▶ **Objective**:
Please reproduce, character for character, everything in the material below from its first line down through the line containing "point(462,813)", including that line.

[Records]
-- begin --
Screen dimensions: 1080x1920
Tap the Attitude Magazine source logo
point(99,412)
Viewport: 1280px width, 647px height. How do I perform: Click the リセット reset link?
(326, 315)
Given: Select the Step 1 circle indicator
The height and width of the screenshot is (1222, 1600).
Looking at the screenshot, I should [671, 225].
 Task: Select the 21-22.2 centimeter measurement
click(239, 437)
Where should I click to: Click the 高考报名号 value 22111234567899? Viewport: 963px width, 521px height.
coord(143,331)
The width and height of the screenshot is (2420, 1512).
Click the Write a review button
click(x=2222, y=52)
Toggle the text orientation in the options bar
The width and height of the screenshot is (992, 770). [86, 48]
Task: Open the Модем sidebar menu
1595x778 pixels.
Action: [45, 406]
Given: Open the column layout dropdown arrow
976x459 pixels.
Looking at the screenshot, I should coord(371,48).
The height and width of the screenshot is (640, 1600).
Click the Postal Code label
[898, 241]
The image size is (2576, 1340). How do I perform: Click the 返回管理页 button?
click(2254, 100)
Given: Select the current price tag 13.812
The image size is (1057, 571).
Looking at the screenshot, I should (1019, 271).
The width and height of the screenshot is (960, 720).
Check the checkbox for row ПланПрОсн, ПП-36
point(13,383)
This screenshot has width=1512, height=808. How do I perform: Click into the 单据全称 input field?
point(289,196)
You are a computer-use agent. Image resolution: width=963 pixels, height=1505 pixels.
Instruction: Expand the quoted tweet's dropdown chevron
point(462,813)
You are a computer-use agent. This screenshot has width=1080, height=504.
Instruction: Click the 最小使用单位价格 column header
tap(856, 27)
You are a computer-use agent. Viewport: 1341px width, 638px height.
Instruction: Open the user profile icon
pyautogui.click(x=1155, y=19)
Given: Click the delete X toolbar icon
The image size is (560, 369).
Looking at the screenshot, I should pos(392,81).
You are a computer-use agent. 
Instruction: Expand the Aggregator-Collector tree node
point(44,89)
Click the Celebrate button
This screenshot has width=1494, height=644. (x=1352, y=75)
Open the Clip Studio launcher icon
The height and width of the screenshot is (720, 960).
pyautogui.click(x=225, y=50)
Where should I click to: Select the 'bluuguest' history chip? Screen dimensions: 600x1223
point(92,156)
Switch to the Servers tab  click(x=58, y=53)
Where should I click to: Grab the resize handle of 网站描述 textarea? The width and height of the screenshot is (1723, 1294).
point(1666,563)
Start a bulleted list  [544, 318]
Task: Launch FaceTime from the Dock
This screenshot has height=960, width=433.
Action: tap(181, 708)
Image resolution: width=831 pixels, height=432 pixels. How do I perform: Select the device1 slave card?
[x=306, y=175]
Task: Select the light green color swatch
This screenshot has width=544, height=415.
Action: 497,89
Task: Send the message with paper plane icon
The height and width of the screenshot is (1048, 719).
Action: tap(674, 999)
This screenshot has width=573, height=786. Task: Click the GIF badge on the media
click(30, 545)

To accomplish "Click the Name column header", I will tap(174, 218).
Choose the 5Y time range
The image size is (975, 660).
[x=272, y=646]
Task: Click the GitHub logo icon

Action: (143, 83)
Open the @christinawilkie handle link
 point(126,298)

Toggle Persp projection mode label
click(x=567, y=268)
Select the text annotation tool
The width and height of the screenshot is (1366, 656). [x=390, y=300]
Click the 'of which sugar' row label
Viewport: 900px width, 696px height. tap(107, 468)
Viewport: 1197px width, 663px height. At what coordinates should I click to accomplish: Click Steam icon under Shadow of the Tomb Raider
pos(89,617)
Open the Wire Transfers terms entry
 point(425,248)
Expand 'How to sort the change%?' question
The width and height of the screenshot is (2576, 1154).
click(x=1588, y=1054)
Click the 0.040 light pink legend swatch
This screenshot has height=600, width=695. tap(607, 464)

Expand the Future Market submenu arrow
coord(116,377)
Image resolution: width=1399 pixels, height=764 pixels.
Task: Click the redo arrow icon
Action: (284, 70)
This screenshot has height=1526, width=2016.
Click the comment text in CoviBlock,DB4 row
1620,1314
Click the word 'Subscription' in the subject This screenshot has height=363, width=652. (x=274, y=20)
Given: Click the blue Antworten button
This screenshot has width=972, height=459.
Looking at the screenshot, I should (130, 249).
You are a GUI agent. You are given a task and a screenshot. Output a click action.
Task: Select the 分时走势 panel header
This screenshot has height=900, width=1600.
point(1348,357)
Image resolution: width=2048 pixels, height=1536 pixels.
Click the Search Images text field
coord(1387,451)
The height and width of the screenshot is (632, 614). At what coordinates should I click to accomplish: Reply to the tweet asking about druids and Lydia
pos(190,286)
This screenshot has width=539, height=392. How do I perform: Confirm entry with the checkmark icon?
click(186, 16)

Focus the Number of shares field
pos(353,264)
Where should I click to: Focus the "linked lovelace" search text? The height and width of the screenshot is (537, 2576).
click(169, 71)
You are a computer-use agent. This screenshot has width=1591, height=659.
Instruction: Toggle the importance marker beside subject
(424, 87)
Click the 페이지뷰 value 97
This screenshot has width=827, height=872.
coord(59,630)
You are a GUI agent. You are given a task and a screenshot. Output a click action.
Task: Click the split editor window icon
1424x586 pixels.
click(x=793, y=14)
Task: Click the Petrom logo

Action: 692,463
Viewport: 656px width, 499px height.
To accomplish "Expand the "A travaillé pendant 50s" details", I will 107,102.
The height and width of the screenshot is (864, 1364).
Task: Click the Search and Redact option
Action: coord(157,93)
-- end --
▶ **The result**:
Screen dimensions: 1080x1920
Tap the Attitude Magazine source logo
point(99,412)
Viewport: 1280px width, 647px height. How do I perform: Click the リセット reset link?
(326, 315)
Given: Select the Step 1 circle indicator
The height and width of the screenshot is (1222, 1600).
Looking at the screenshot, I should [671, 225].
 Task: Select the 21-22.2 centimeter measurement
click(239, 437)
Where should I click to: Click the 高考报名号 value 22111234567899? Viewport: 963px width, 521px height.
coord(143,331)
The width and height of the screenshot is (2420, 1512).
Click the Write a review button
click(x=2222, y=52)
Toggle the text orientation in the options bar
The width and height of the screenshot is (992, 770). [86, 48]
Task: Open the Модем sidebar menu
1595x778 pixels.
Action: [45, 406]
Given: Open the column layout dropdown arrow
976x459 pixels.
Looking at the screenshot, I should coord(371,48).
The height and width of the screenshot is (640, 1600).
Click the Postal Code label
[898, 241]
The image size is (2576, 1340). How do I perform: Click the 返回管理页 button?
click(2254, 100)
Given: Select the current price tag 13.812
The image size is (1057, 571).
Looking at the screenshot, I should (1019, 271).
The width and height of the screenshot is (960, 720).
Check the checkbox for row ПланПрОсн, ПП-36
point(13,383)
This screenshot has width=1512, height=808. How do I perform: Click into the 单据全称 input field?
point(289,196)
You are a computer-use agent. Image resolution: width=963 pixels, height=1505 pixels.
Instruction: Expand the quoted tweet's dropdown chevron
point(462,813)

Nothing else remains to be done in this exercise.